Methods: Tenascin-C was quantified in the supernatant of 10 glioblastoma (GBM) short-term cultures with means of an ELISA assay. Then the influence of GBM-secreted Tenascin-C on microvascular endothelial cells (HMEC-1) with respect to proliferation, migration and tubule formation was determined by BrdU-ELISA assay, scrape assay, tube formation in matrigel and by a co-culture system of fibroblasts and human umbilical vein endothelial cells (HUVEC).
Results: Tenascin-C concentration was detected in all GBM cultures in a range from 2 to 791 ng/ml/106 cells. Neutralization of GBM-secreted Tenascin-C with blocking antibodies in increasing doses that are able to detect all splice variants did not alter proliferation on endothelial cells but revealed a significant and dose-dependent decrease in their migration and tubule formation capacity. These results were confirmed in a fibroblast/HUVEC co-culture system, a 2D model that mimics all steps of angiogenesis, where HUVEC presented with a chaotic, disorganized vasculature after an incubation period of 11 days.

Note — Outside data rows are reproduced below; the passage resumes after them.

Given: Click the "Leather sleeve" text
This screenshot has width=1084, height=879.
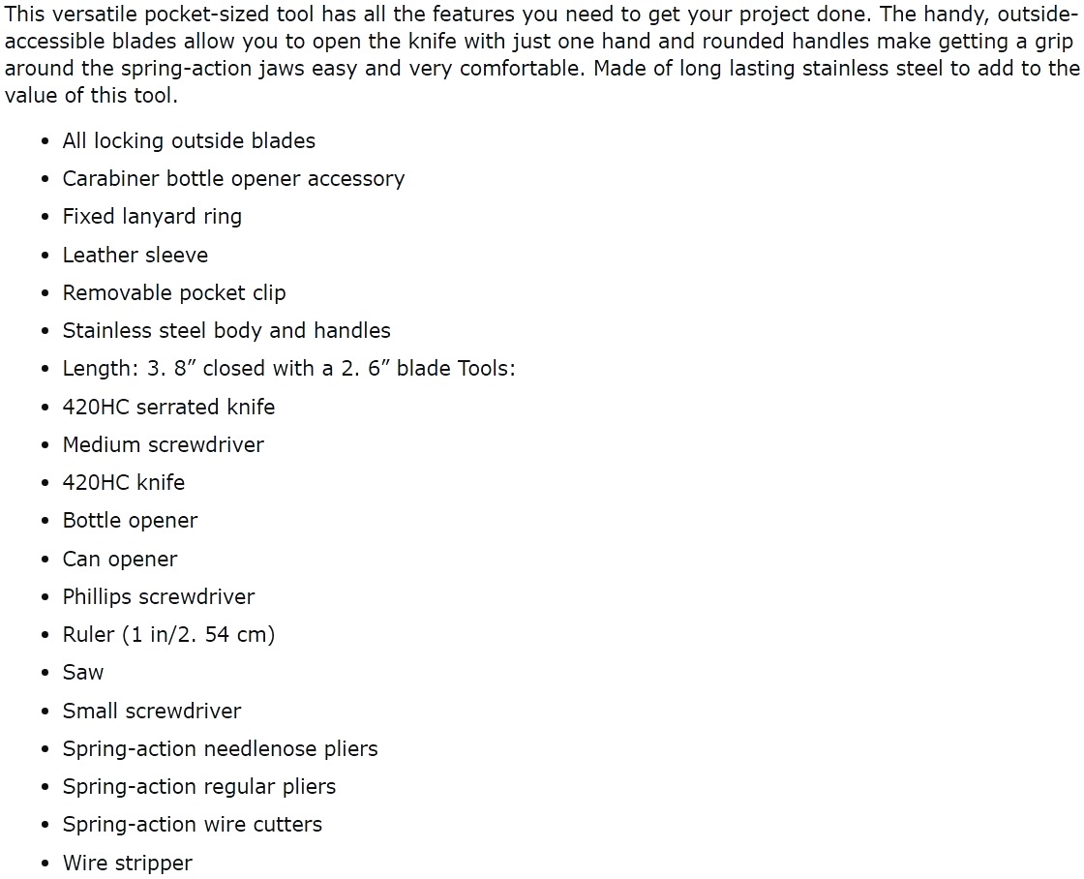Looking at the screenshot, I should [x=135, y=256].
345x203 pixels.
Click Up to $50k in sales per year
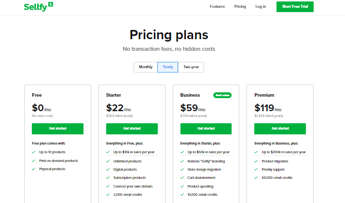[208, 152]
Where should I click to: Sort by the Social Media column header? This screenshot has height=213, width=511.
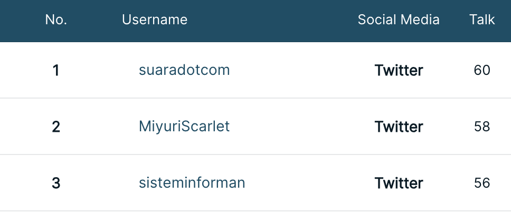click(x=399, y=20)
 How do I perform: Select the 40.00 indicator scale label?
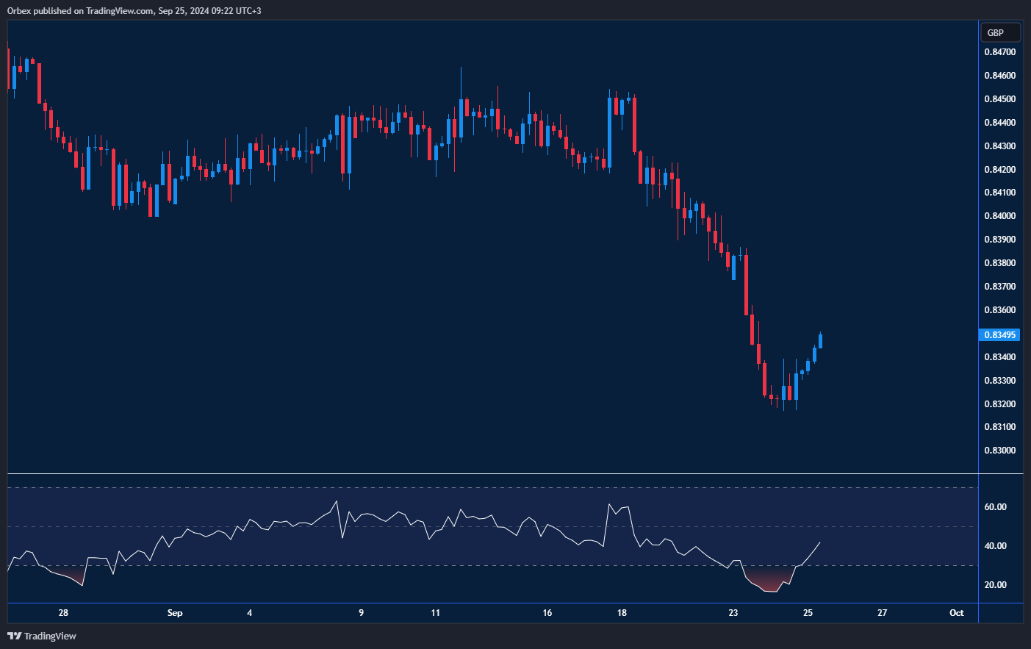tap(995, 546)
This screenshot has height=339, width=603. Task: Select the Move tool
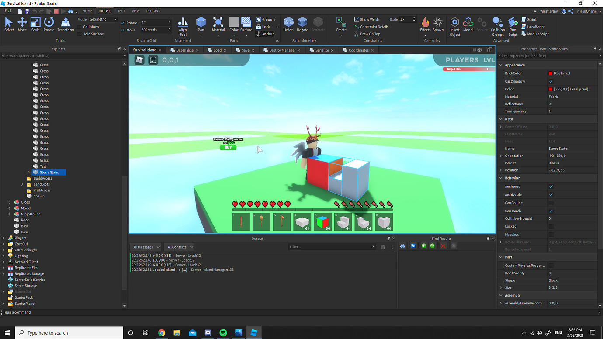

Conclusions: Our data indicate that GBM-secreted Tenascin-C plays an important role in the functional organization of tumour-derived vasculature due to its significant influence on migration and tube formation capacity of endothelial cells. Thus future anti-angiogenic therapy of high grade gliomas might also address the pro-angiogenic function of Tenascin-C, e.g. by intravenous or intralesional application of neutralizing antibodies.